Assim, um jogo/desporto reduzido à competição e às rivalidades, às aptidões físicas do atleta e dos lugares e tempos da prática desportiva, ou às estruturas e negócios que sustentam os interesses mesquinhos de quem só vê cifrões à sua frente, depauperam esta ancestral realidade do ser humano, como desumaniza a pessoa como indivíduo e como comunidade. Precisamos de um jogo/desporto para todos, para o homem e a mulher toda, sem olvidar nenhuma das dimensões constitutivas da pessoa em humanização e não somente em hominização. Aqui podemos concluir, na linha de Pierre Coubertin, que o mais importante não é vencer, mas participar (frase famosa do sermão do pastor anglicano Ethelbert Talbot).

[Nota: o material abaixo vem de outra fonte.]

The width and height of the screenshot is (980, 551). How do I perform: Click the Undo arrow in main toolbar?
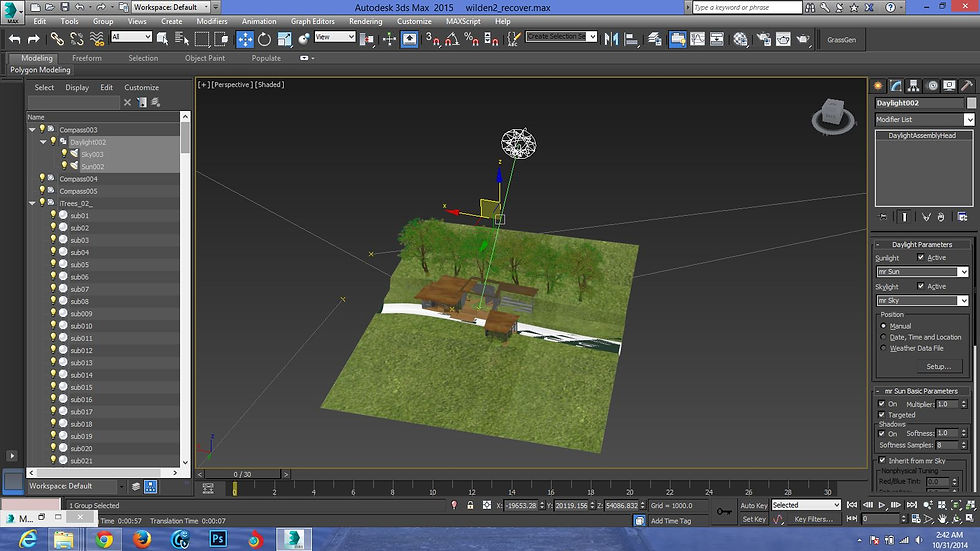pos(14,39)
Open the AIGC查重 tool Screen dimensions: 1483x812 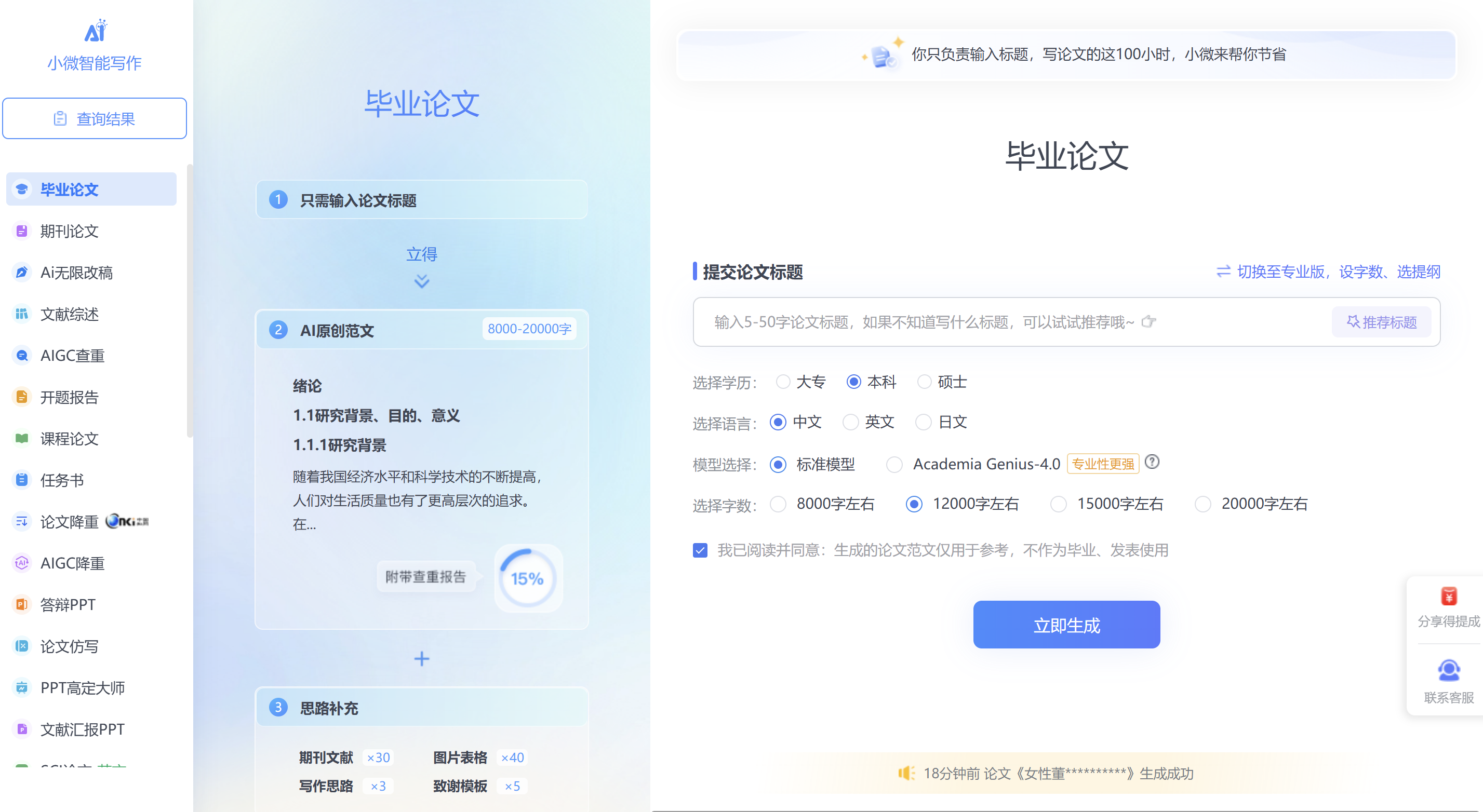click(x=73, y=355)
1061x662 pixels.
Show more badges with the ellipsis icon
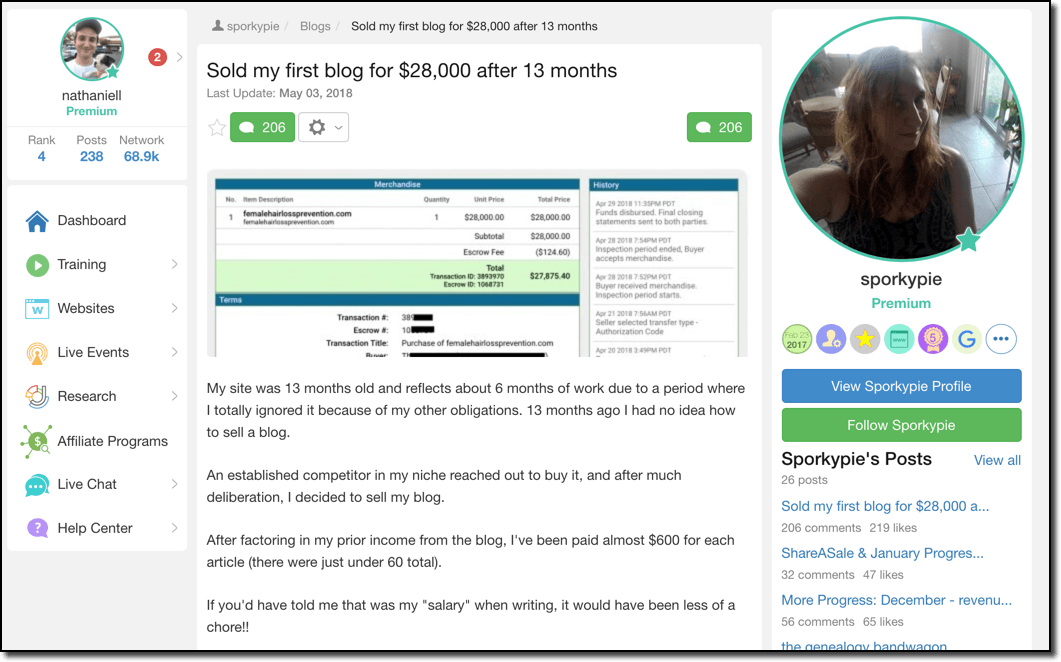pos(1001,339)
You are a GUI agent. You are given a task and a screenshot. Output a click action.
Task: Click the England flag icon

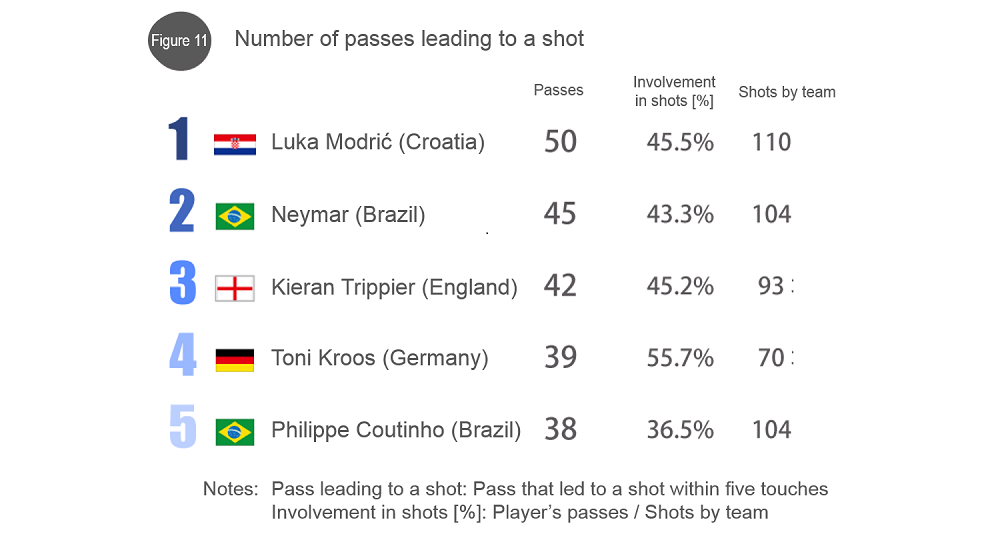pos(235,288)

Ganhar exige a predisposição para perder. E isto num desporto que promova a dignidade igual do praticante e não se torne jamais gerador de desigualdades insanáveis. Um desporto que seja fiel à expressão francesa deport, isto é, sem porte ou portagem, ou como usualmente dizemos – na desportiva (graciosamente, gratuito…). Capaz de promover uma sociedade solidária e fraterna, fazedora de pontes e não de muros que segregam e destroem o outro no desencontro e na violência. Um jogo/desporto que promova o bem e a beleza, a arte, e não se reduza a um espetáculo lucrativo. Ou como afirmou João Paulo II na homília do Jubileu dos desportistas (29.X.2000) – “uma ocasião de encontro e de diálogo, para além de toda a barreira”.

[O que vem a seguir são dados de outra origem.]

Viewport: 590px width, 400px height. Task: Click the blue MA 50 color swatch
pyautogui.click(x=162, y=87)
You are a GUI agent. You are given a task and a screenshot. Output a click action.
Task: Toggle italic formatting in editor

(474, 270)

Que, igualmente, favoreça o encontro com o outro e o Outro, Deus ou a vivência espiritual e metafísica do ser humano. Em tempos do meio/ordem digital em que nos conectamos mas não nos relacionamos, naquilo que Byung-Chul Han apelida do terror do idêntico – “Os tempos em que o outro existia passaram. O outro como mistério, o outro como sedução, o outro como eros, o outro como desejo, o outro como inferno, o outro como dor estão a desaparecer. Hoje, a negatividade do outro cede lugar à positividade do idêntico”. E, por outro lado, a histeria do saudável – “Hoje, a produção totalizou-se, transformando-se na única forma de vida. A histeria com a saúde é, em última instância, a histeria com a produção. Mas destrói a verdadeira vitalidade. A proliferação do saudável é tão obsceno como a proliferação da obesidade”.
Este comportamento gera o isolamento narcísico da humanidade, autodestrutivo e autoagressivo, tudo reduzido ao rendimento e otimização, à comunicação/informação sem conhecimento nem sabedoria. Uma humanidade ensimesmada e autorreferencial, incapaz de se abrir ao outro e ao Totalmente Outro. O jogo/desporto será o tempo e o lugar para regressar ao encontro e à relação, e isto acontece se for capaz de não permitir que se torne mais um espetáculo que tem como única função entreter e fazer (muito) dinheiro.
Ou como no Jubileu dos Desportistas (28.X.2000) discursava o Papa João Paulo II: “Com efeito, a atividade desportiva manifesta, além das ricas possibilidades físicas do homem, também as suas capacidades intelectuais e espirituais. Não é mera potência física e eficiência muscular. Eis por que o verdadeiro atleta não se deve deixar subjugar pelas duras leis da produção e do consumo, ou por considerações puramente utilitaristas e hedonistas”.